- **Your goal**: Print exactly the lines from the line with "Walkman (715, 715)" to the last line of the data, please, both included.

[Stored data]
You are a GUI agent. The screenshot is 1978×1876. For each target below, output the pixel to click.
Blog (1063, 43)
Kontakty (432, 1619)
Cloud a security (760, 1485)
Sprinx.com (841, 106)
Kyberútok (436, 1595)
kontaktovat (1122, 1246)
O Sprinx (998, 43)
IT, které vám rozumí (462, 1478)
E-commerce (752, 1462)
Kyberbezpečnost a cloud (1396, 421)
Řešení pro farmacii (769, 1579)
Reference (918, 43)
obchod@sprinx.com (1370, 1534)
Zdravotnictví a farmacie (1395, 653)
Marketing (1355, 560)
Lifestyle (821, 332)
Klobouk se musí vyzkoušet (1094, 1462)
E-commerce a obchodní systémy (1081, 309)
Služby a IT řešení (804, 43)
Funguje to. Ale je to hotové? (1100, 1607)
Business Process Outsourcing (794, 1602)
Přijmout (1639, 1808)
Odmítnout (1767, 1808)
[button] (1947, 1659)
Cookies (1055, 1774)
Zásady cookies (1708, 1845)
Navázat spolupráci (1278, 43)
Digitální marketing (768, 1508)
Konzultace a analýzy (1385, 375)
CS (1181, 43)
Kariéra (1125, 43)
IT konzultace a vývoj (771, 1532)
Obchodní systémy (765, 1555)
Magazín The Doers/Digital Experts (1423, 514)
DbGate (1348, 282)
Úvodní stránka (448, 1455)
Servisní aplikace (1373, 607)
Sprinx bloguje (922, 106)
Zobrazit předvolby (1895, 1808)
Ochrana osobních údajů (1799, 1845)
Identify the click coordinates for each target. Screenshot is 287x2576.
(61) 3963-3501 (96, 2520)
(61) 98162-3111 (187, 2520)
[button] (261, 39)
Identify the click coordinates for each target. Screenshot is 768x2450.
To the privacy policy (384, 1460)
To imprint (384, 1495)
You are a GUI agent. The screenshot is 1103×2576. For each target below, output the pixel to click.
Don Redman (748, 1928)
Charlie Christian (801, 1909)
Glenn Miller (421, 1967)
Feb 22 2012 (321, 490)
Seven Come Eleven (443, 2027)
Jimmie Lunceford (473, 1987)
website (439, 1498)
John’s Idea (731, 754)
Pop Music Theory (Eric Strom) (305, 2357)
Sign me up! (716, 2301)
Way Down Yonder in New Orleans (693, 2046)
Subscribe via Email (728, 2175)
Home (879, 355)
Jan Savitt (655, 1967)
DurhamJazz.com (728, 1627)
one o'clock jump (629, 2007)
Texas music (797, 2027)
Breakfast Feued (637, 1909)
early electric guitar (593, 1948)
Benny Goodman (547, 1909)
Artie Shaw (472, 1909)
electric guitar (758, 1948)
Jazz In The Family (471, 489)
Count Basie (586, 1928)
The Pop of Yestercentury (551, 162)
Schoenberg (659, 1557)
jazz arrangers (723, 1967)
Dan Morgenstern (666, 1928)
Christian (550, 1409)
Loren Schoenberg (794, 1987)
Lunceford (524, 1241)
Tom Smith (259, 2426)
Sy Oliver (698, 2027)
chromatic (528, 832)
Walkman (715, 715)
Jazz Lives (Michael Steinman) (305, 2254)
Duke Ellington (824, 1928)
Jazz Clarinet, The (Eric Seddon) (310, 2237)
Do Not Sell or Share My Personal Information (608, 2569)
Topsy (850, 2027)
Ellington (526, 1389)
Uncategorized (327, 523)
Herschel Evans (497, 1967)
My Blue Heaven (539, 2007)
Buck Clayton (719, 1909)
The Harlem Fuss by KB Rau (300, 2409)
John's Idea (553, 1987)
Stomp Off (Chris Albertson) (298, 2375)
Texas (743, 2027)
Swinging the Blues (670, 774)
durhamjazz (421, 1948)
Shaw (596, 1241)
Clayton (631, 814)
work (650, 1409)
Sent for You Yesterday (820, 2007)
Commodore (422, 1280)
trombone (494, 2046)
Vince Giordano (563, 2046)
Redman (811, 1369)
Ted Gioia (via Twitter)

- **Output of the task**:
Walkman (715, 715)
Jazz Lives (Michael Steinman) (305, 2254)
Duke Ellington (824, 1928)
Jazz Clarinet, The (Eric Seddon) (310, 2237)
Do Not Sell or Share My Personal Information (608, 2569)
Topsy (850, 2027)
Ellington (526, 1389)
Uncategorized (327, 523)
Herschel Evans (497, 1967)
My Blue Heaven (539, 2007)
Buck Clayton (719, 1909)
The Harlem Fuss by KB Rau (300, 2409)
John's Idea (553, 1987)
Stomp Off (Chris Albertson) (298, 2375)
Texas (743, 2027)
Swinging the Blues (670, 774)
durhamjazz (421, 1948)
Shaw (596, 1241)
Clayton (631, 814)
work (650, 1409)
Sent for You Yesterday (820, 2007)
Commodore (422, 1280)
trombone (494, 2046)
Vince Giordano (563, 2046)
Redman (811, 1369)
Ted Gioia (via Twitter)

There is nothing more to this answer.